* Assignment
Quote exactly, and only, the lines from the one containing "Владимир Мијановиќ (35, 786)" through the end of the material below. Skip pictures.

* Data records

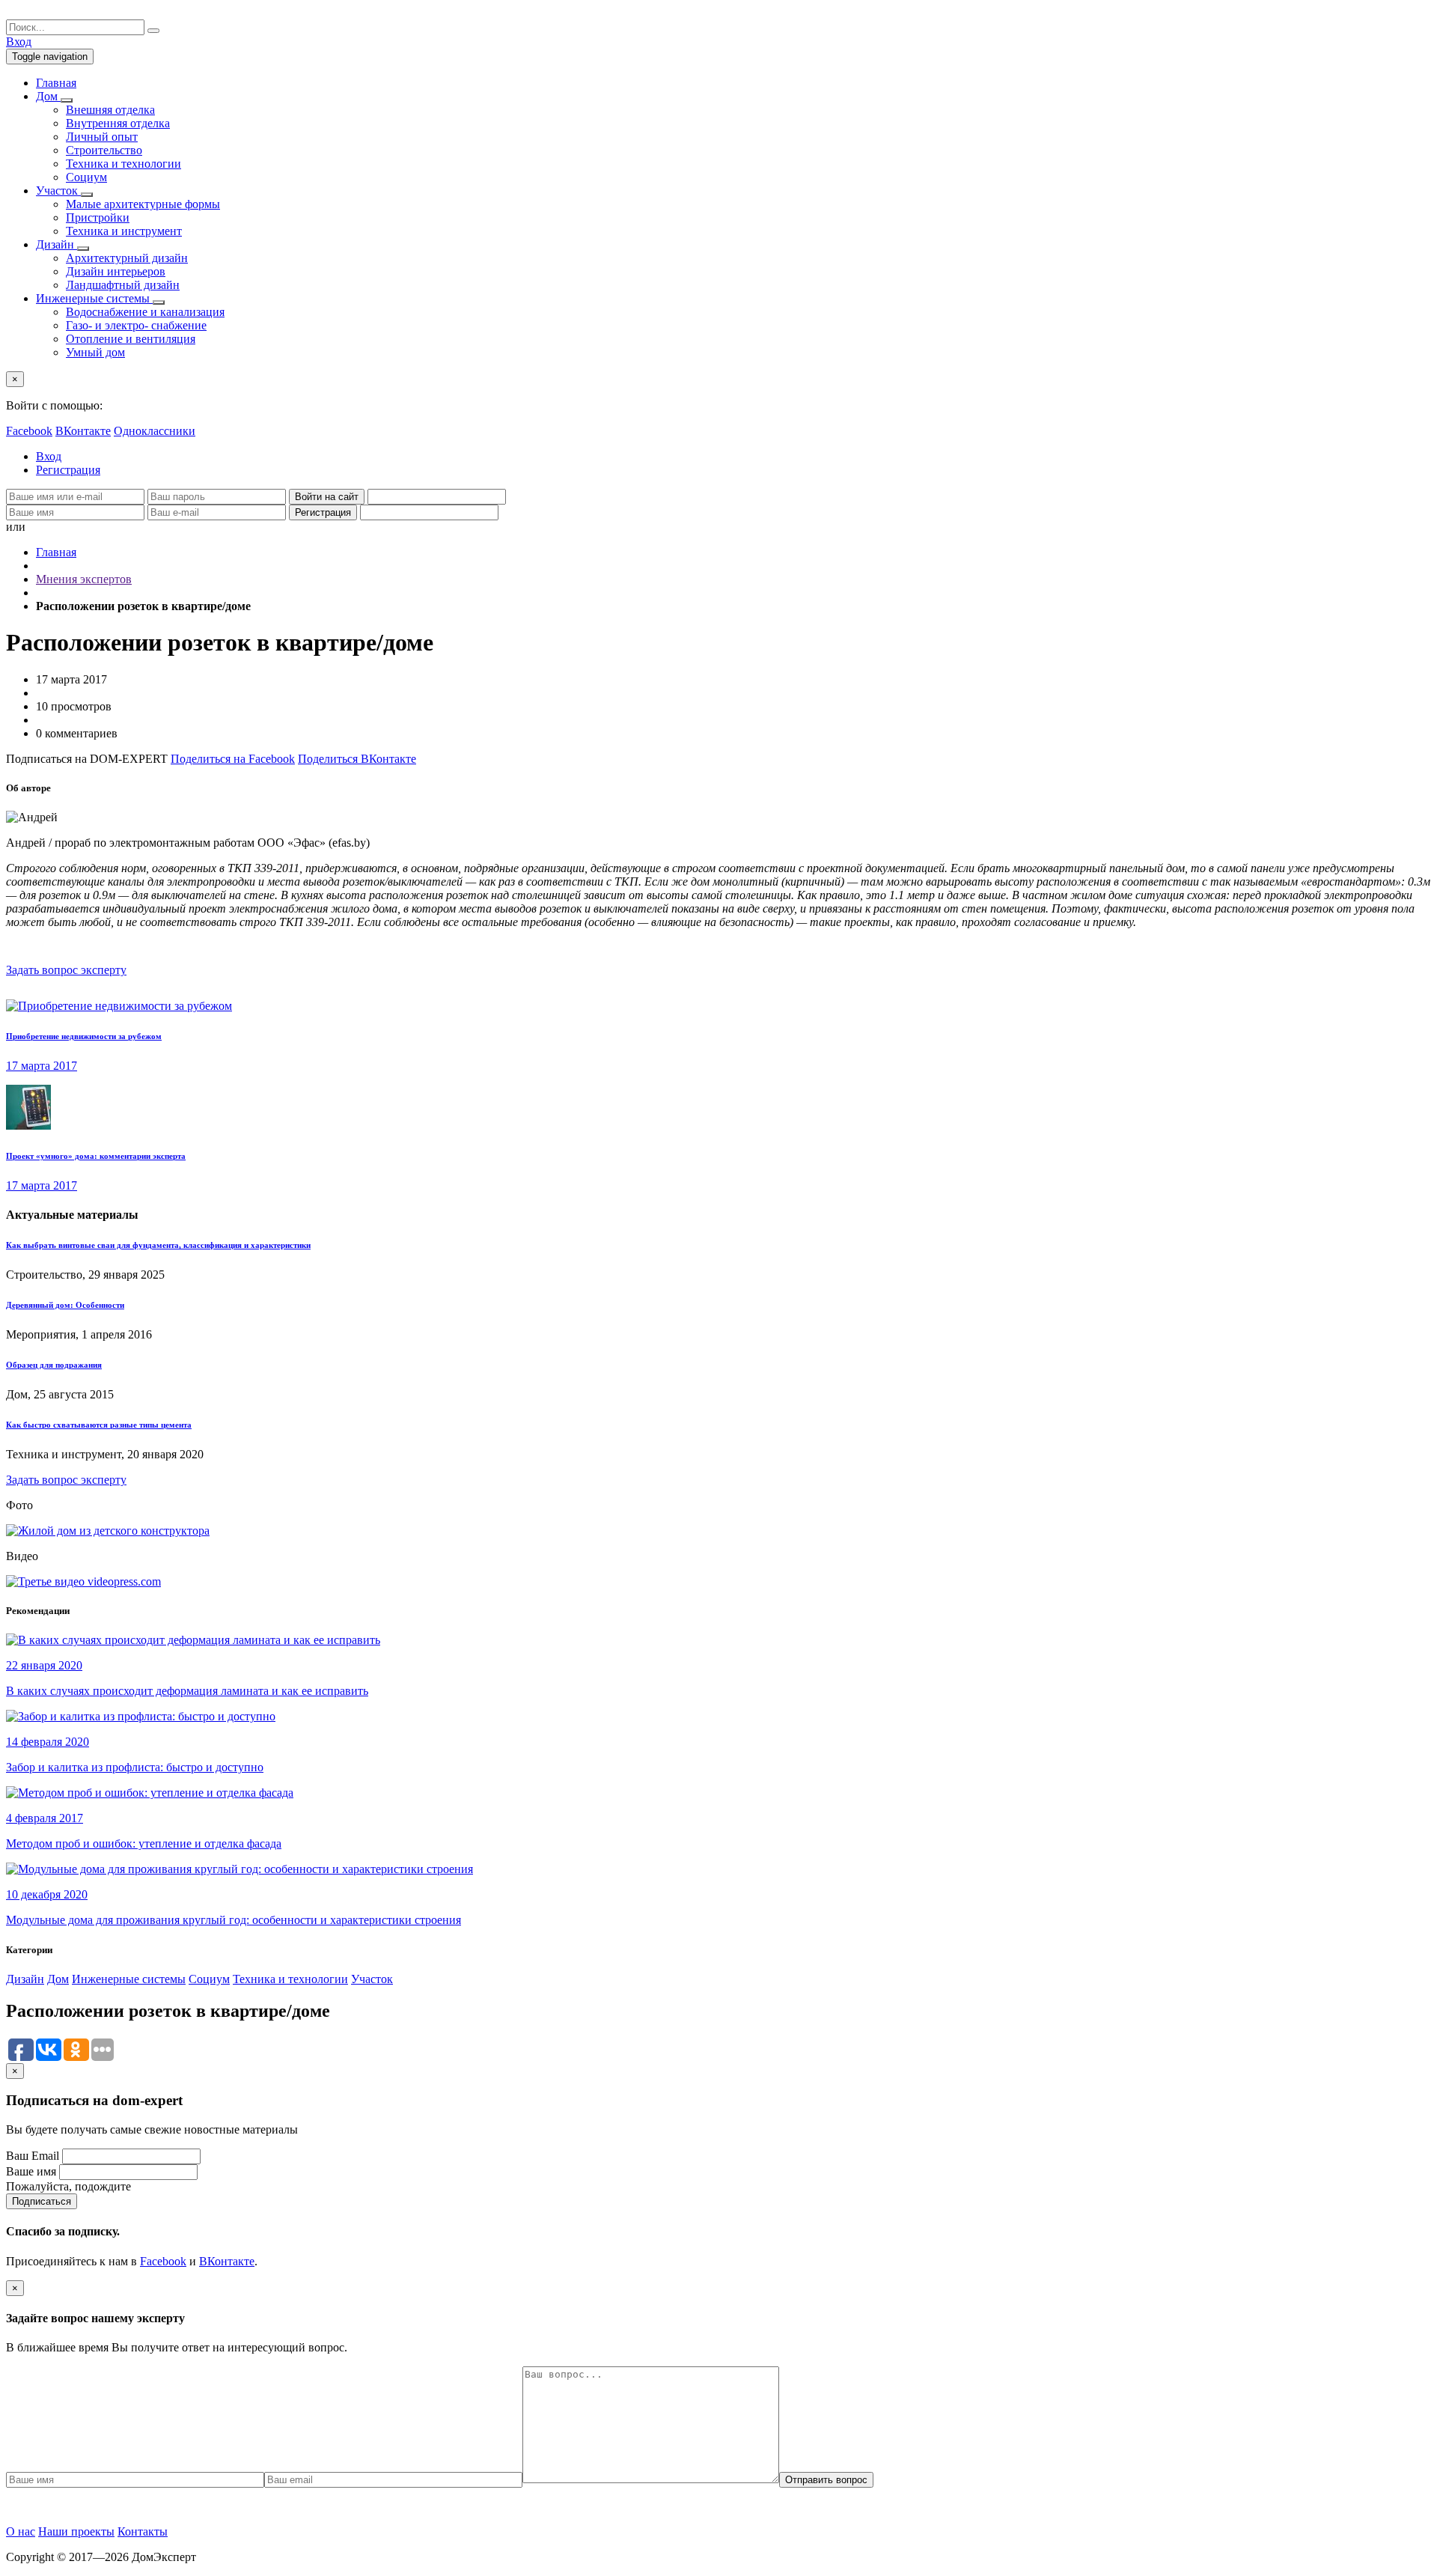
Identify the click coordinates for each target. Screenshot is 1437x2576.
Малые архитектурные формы (143, 204)
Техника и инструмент (124, 231)
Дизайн (25, 1979)
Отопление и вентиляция (130, 338)
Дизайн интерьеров (115, 271)
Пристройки (97, 217)
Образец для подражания (54, 1364)
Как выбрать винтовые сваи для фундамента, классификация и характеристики (158, 1244)
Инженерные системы (129, 1979)
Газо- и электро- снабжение (136, 325)
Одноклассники (154, 430)
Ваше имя (31, 2171)
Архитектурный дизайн (127, 258)
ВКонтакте (83, 430)
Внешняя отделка (110, 109)
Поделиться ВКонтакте (357, 758)
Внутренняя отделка (118, 123)
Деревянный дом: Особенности (65, 1304)
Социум (86, 177)
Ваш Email (32, 2155)
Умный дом (95, 352)
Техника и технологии (123, 163)
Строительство (104, 150)
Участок (372, 1979)
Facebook (29, 430)
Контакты (143, 2531)
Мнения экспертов (84, 579)
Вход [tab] (48, 456)
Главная (56, 552)
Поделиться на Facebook (233, 758)
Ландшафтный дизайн (123, 284)
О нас (20, 2531)
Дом (58, 1979)
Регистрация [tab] (68, 469)
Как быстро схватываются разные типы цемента (99, 1424)
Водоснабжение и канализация (145, 311)
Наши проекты (76, 2531)
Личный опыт (102, 136)
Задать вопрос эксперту (66, 969)
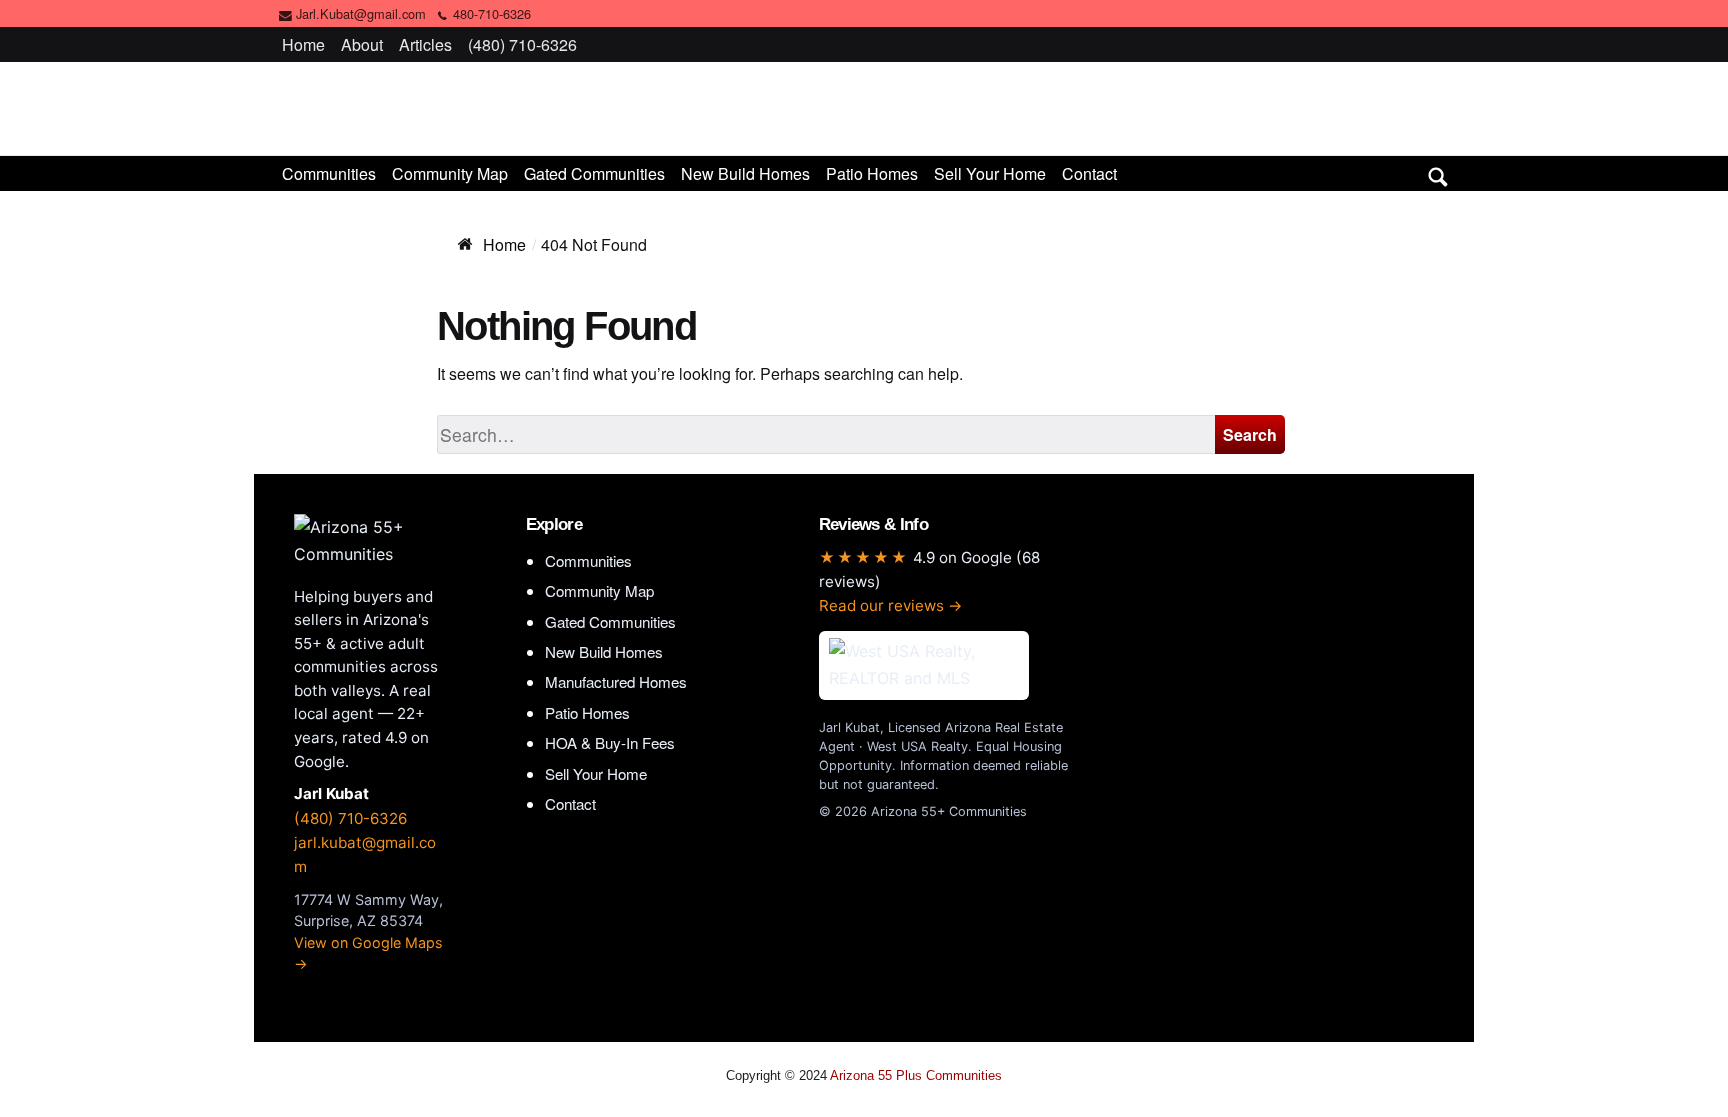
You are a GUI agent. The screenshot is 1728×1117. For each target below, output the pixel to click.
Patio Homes (872, 173)
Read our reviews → (891, 605)
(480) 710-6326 (522, 44)
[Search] (1438, 173)
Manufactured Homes (616, 681)
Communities (329, 173)
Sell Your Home (990, 173)
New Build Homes (745, 173)
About (362, 44)
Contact (1089, 173)
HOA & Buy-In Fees (610, 742)
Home (303, 44)
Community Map (450, 173)
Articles (425, 44)
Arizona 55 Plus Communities (863, 107)
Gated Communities (594, 173)
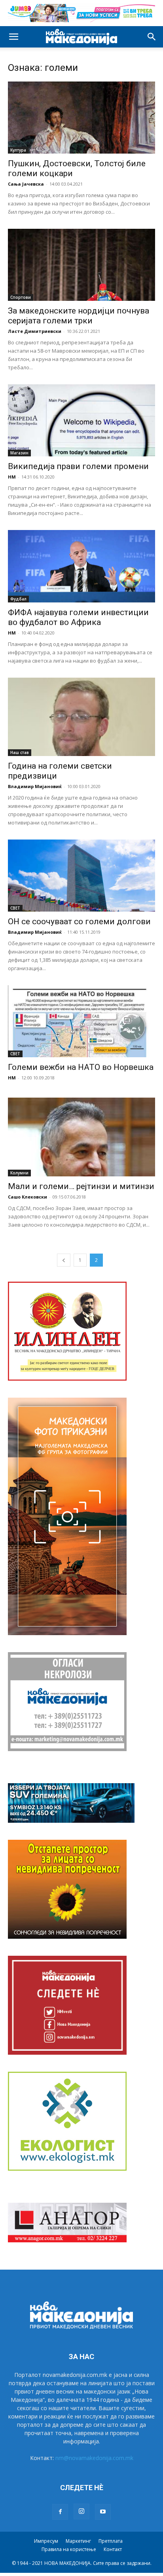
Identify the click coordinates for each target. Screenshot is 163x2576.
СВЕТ (15, 908)
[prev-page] (63, 1260)
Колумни (19, 1173)
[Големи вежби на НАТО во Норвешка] (81, 1021)
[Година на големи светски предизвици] (81, 717)
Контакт (113, 2549)
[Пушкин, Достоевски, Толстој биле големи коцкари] (81, 118)
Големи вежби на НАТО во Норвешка (81, 1067)
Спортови (20, 297)
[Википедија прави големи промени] (81, 420)
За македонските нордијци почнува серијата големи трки (78, 315)
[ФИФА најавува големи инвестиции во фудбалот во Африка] (81, 566)
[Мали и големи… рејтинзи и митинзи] (81, 1137)
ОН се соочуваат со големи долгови (79, 921)
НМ (12, 477)
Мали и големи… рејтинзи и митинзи (81, 1186)
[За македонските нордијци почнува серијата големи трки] (81, 265)
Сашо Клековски (27, 1197)
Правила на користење (69, 2549)
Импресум (46, 2541)
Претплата (111, 2541)
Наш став (19, 752)
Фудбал (18, 599)
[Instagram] (81, 2511)
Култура (18, 150)
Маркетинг (78, 2541)
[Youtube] (103, 2512)
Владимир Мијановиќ (35, 786)
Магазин (19, 453)
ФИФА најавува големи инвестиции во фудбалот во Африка (78, 617)
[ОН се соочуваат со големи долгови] (81, 876)
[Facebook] (60, 2512)
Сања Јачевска (26, 184)
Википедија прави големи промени (78, 466)
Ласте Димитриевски (34, 331)
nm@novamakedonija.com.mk (94, 2458)
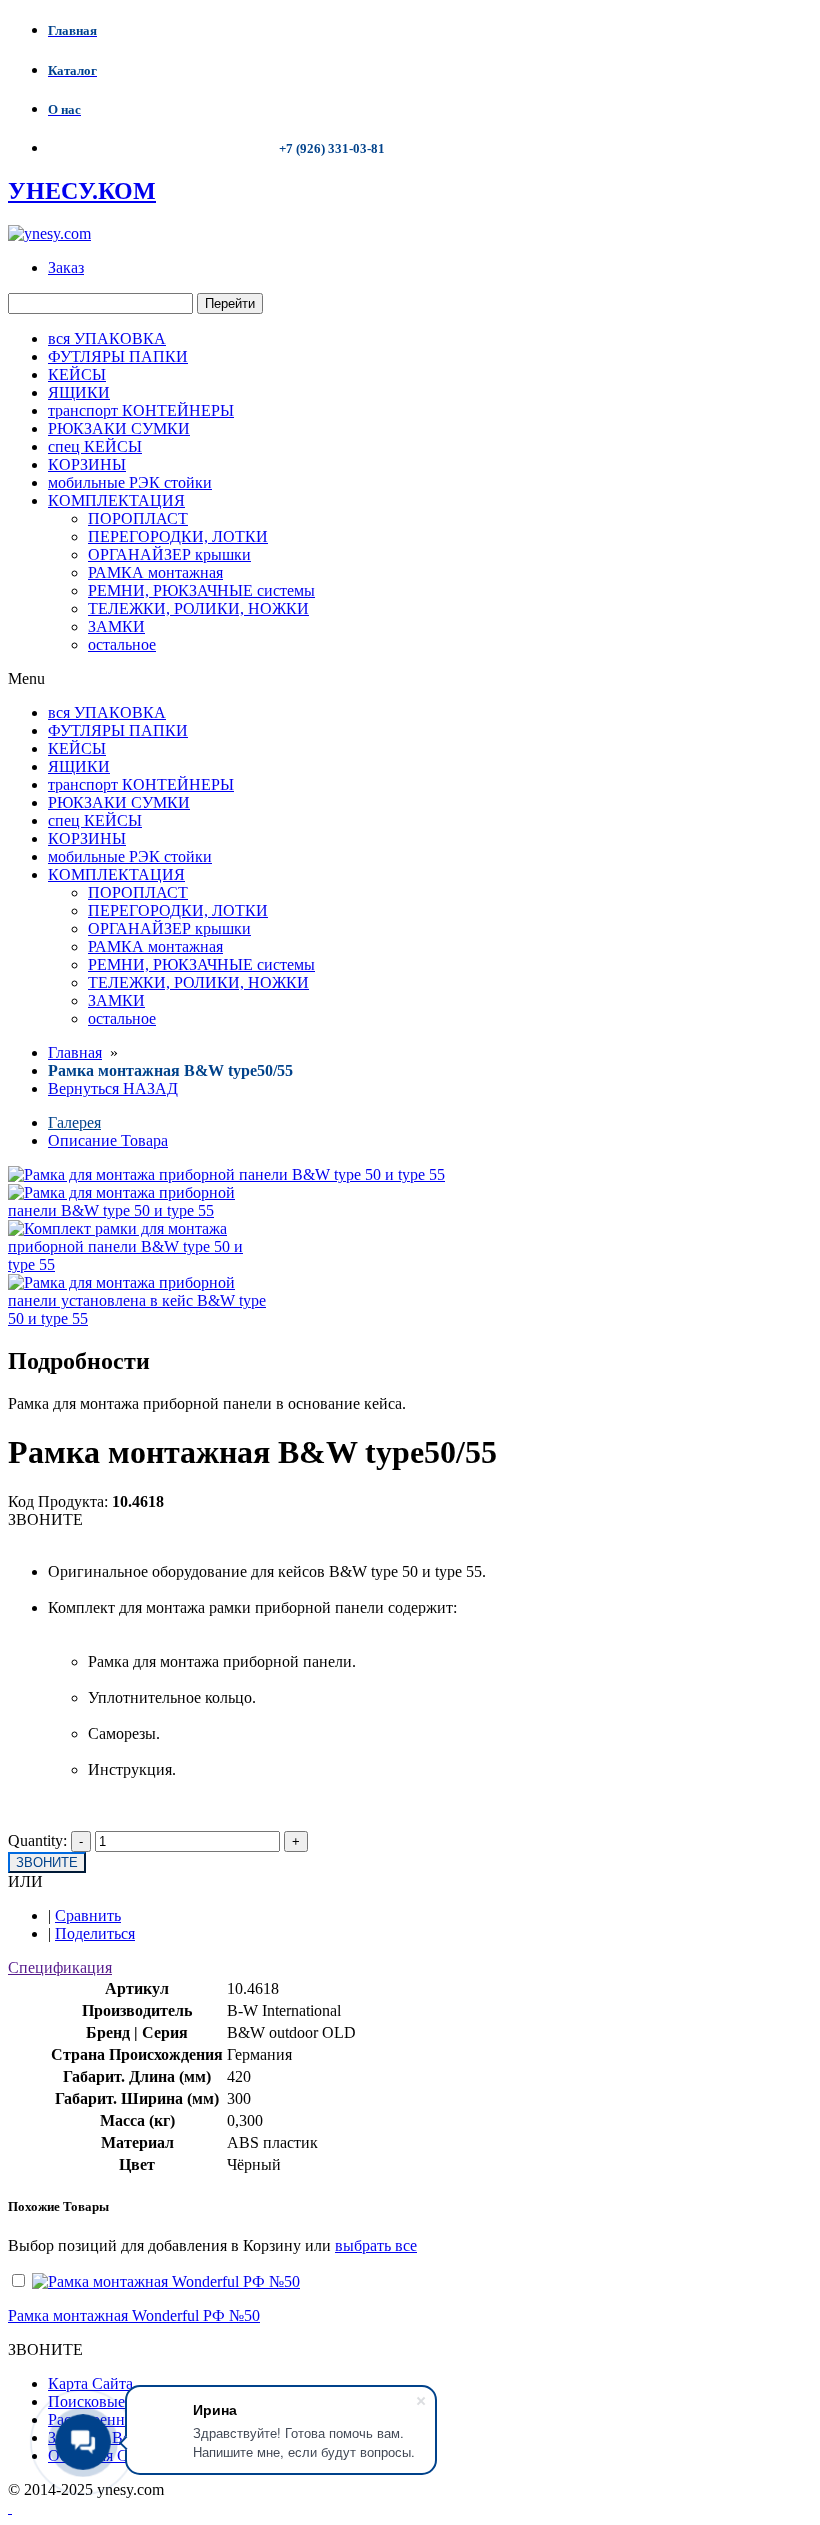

* Exercise answer
Владимир Мијановиќ (35, 786)
Магазин (19, 453)
ФИФА најавува големи инвестиции во фудбалот во Африка (78, 617)
[ОН се соочуваат со големи долгови] (81, 876)
[Facebook] (60, 2512)
Сања Јачевска (26, 184)
Википедија прави големи промени (78, 466)
Ласте Димитриевски (34, 331)
nm@novamakedonija.com.mk (94, 2458)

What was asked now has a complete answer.